Sarita Sarvate

U.S. Must Put Pakistan on Notice and Think Independent Kashmir

Apr 15, 2001

Pacific News Service

BY SARITA SARVATE

Partnering with Pakistan to fight al Qaeda is like using the fox to guard the hen house, writes PNS contributor Sarita Sarvate, for Pakistani-born terrorism is behind the Kashmir crisis today. An independent state of Kashmir is one way out of the crisis -- but only if combined with a strong change of policy by Washington, which must recognize how its short-term ally Pakistan is destabilizing the entire region.

I was at a party the other day when the hostess asked me the question I seem to hear everywhere I go these days: "Do you think there is going to be a war between India and Pakistan?"

"Yes," I replied.

"What can we do about it?" she asked in horror.

"I guess it is time to think of an independent state of Kashmir," I heard myself saying.

She looked at me in disbelief.

"But before the two countries can sit down to negotiate," I added, "America's strategy in South Asia must change."

"But Pakistan is our ally," she insisted. "We need Musharraf to fight al Qaeda."

"Using Pakistan to fight the al Qaeda is like using the fox to guard the hen house," I replied.

Her eyes blazed.

This was a neighborhood party, after all, and I could tell it was time to change the subject.

But as I left the gathering that evening, I couldn't help marveling at the deftness with which American politicians have brainwashed the American public into thinking that U.S. friendship with Pakistan is mutually beneficial.

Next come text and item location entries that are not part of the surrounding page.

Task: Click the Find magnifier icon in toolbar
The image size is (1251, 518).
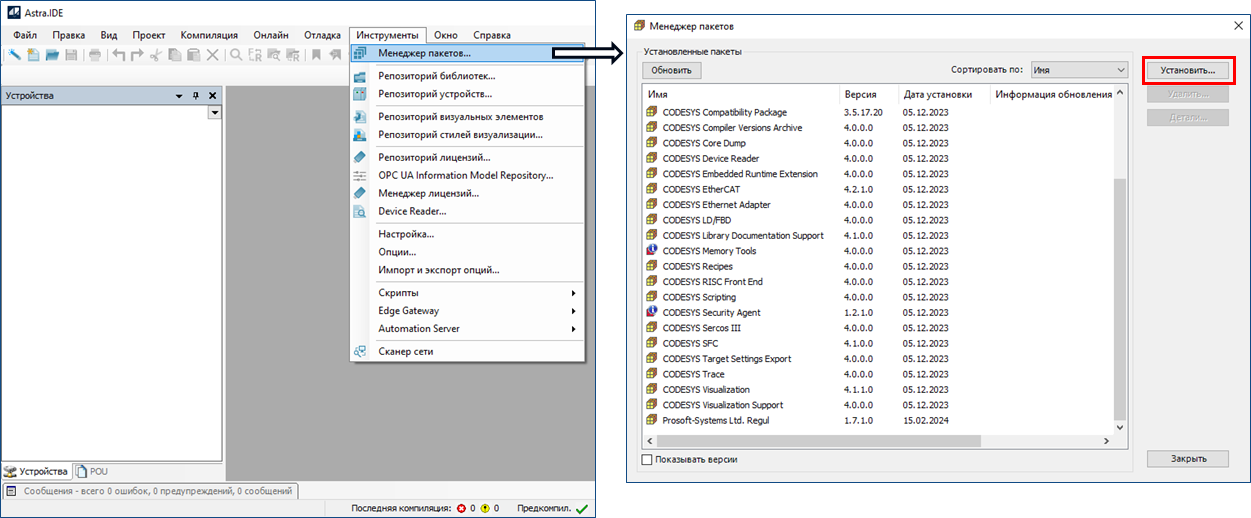Action: (236, 55)
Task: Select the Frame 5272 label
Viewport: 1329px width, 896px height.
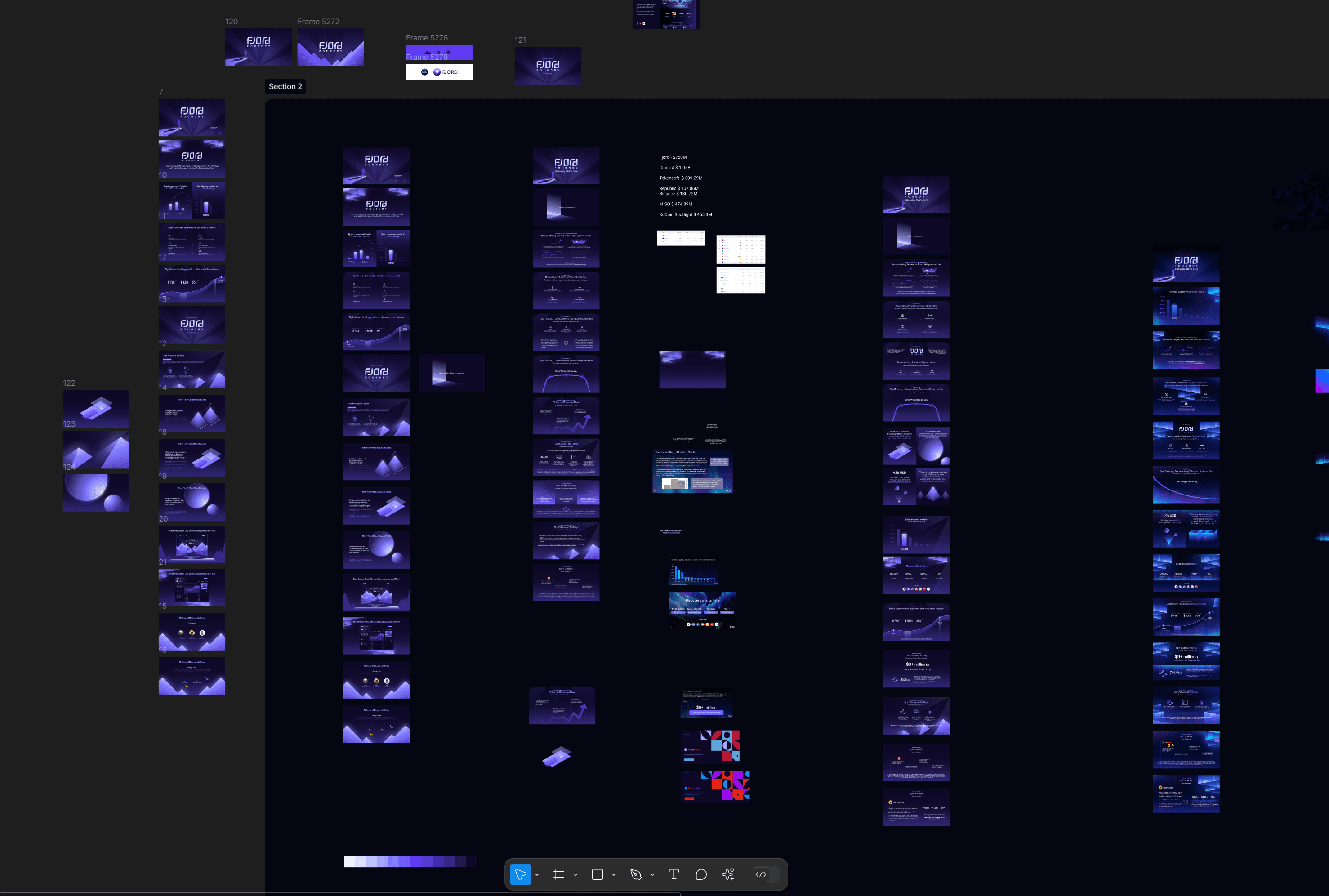Action: 318,22
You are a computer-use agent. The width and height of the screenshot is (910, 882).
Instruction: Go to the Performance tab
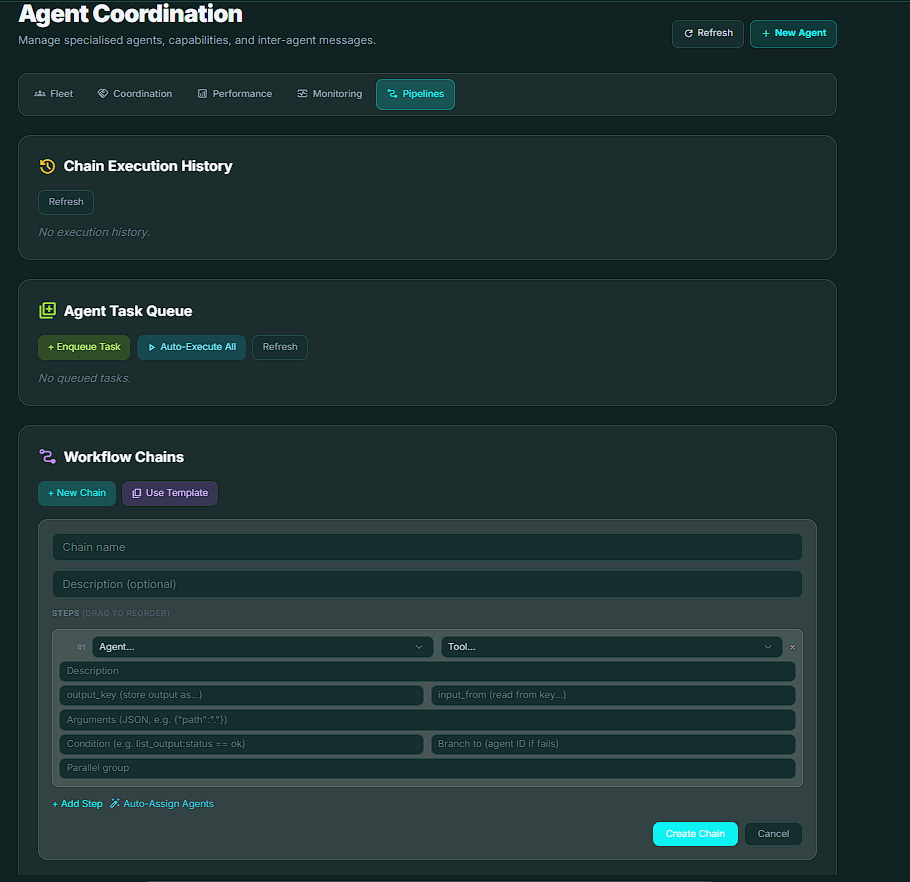coord(235,94)
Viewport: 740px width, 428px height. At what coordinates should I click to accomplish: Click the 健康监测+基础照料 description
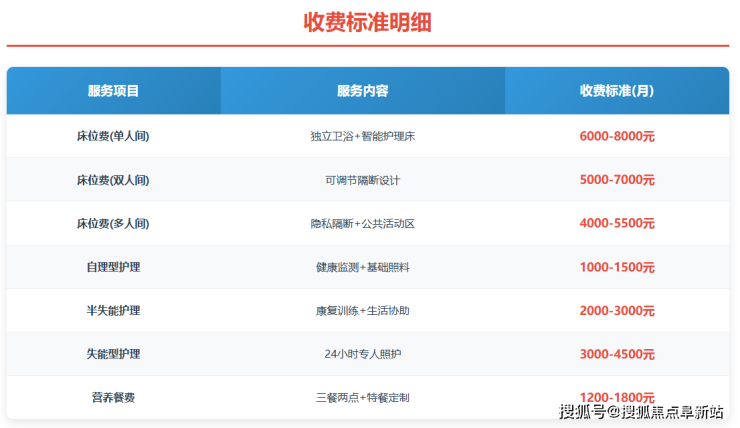(x=362, y=267)

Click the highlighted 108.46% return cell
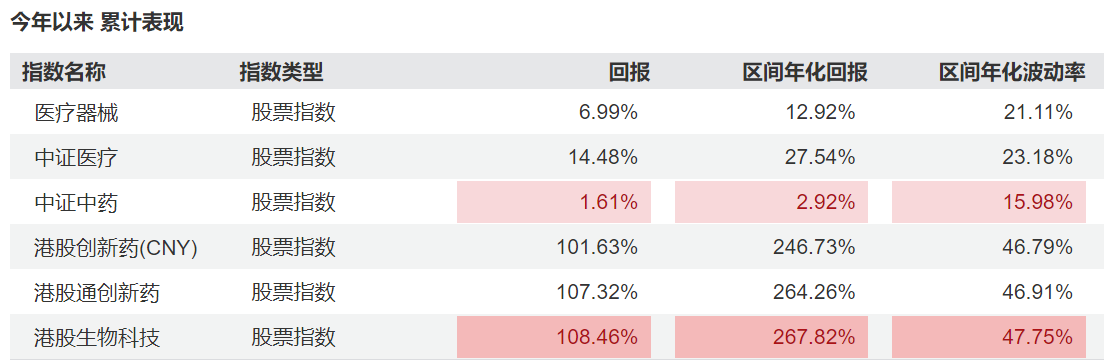tap(554, 337)
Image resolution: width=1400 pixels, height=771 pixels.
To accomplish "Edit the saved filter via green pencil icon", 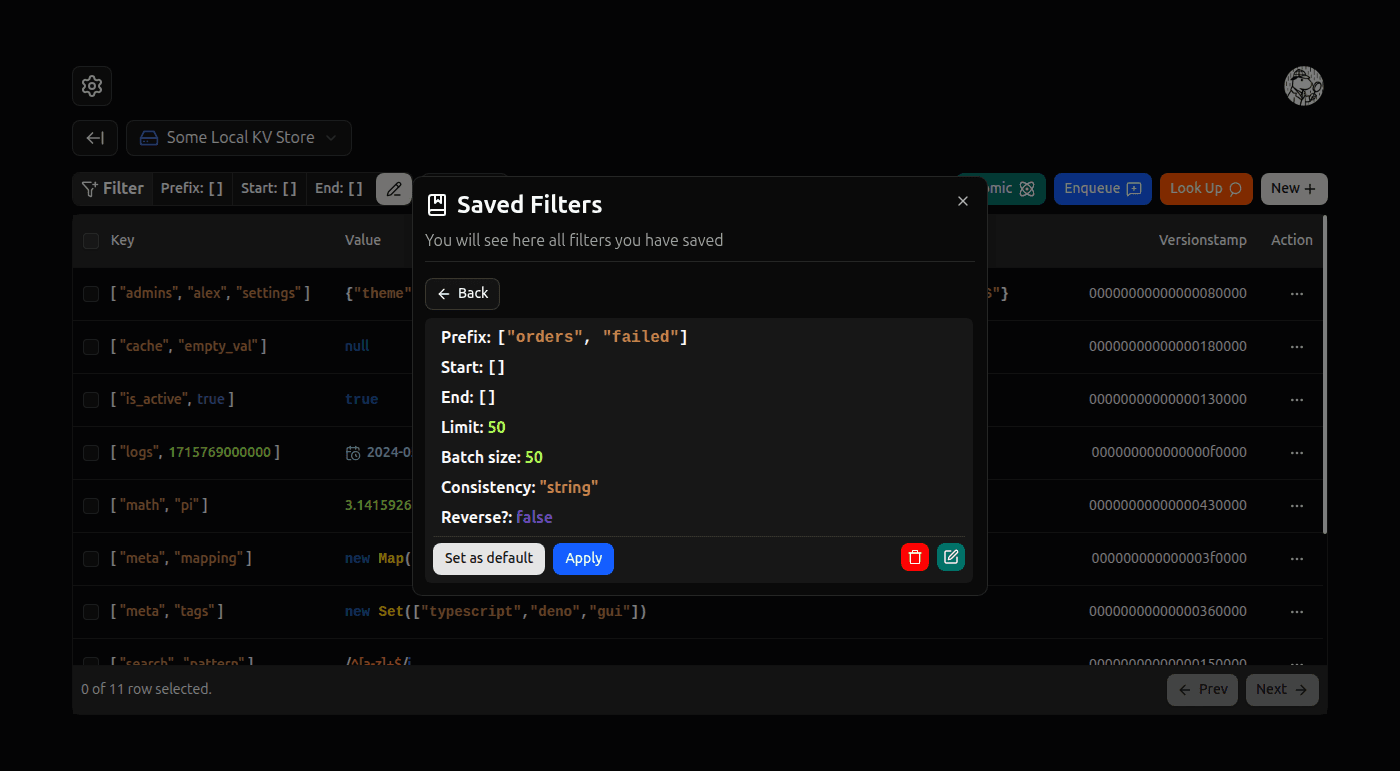I will point(950,557).
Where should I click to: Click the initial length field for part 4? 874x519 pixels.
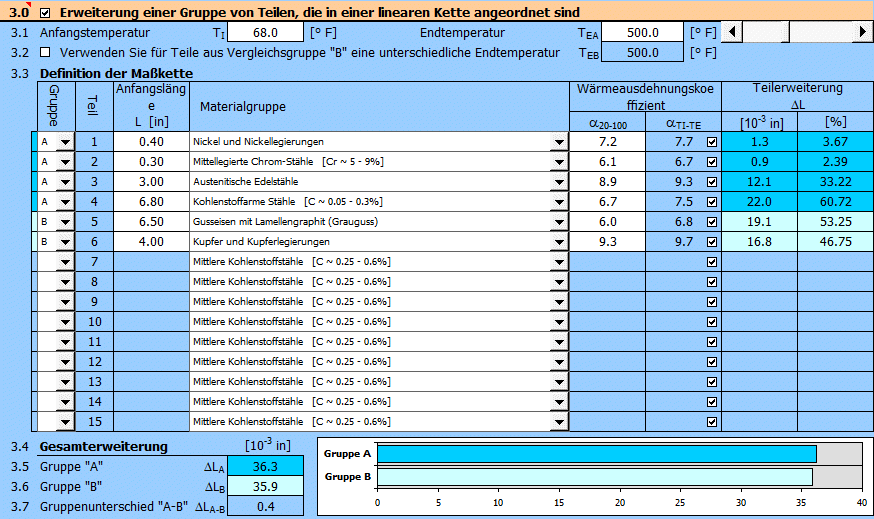click(x=151, y=202)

The truth is that America's involvement in Pakistan has brought my native subcontinent closer than ever to the brink of nuclear war.

The border conflict between India and Pakistan dates back to the end of colonial rule 50 years ago, when the British, in their moral highhandedness, bifurcated a subcontinent to create the secular India and Islamic Pakistan. Kashmir, a princely state with a Hindu ruler but a majority Muslim population, sought to join India. Pakistani fighters invaded the region and India took the dispute to the United Nations, where it languishes to this day.

For the last decade, Pakistani militants have been wreaking havoc in the once pristine Kashmir valley, making it torturous to live there and rendering it off limits to the thousands of tourists who once flocked to see its beauty.

For years India warned the State Department about links between Kashmiri terrorists and the Taliban. Washington only acknowledged the links after Sept. 11, when America itself became a target of similar attacks.

Since then, America has decided to use Pakistan to fight the very terrorism that was born in Pakistan's own madrassas, or fundamentalist Islamic schools. The perverse outcome of this strategy has been that the al Qaeda, driven out of Afghanistan, is zeroing in on Kashmir.

Only recently, Pakistani officials finally admitted that al Qaeda fighters are waging "holy war" in Kashmir.

Now, India has amassed hundreds of thousands of troops along the border in response.

India has not been blameless in the Kashmir issue. Knowing its vulnerability there, New Delhi has long tried to control internal state politics in Kashmir, often contributing to heightened Hindu-Muslim tensions.

After 50 years of border skirmishes, two wars and tensions that make all parties feel as if they live constantly on the edge of doom, it is clear that the only solution to the Kashmir problem is the creation of an autonomous state in the valley.

That independent Kashmir state, with few resources except tourism, will be forced to be secular simply out of economic reality.

But India will never seriously negotiate with Pakistan as long as the latter continues to be ruled by a military dictator who is a puppet of the State Department. And India will never give away Kashmir as long as it remains a potential haven for Pakistani militants.

America's strategy must change course. Its policy toward Pakistan must be driven by a goal of lasting peace in the region, rather than short-term self-interest.

For the time being, Washington is doing the right thing by sending representatives to India and Pakistan to save the subcontinent from nuclear holocaust.

But in the long run, Washington must take much more radical steps. It must voice absolute opposition to Islamic terrorists in Pakistan, regardless of whom they target. The United States must also unequivocally support India's democracy and urge Pakistan to follow suit. Only then will India pay heed to Western overtures for a negotiation on Kashmir.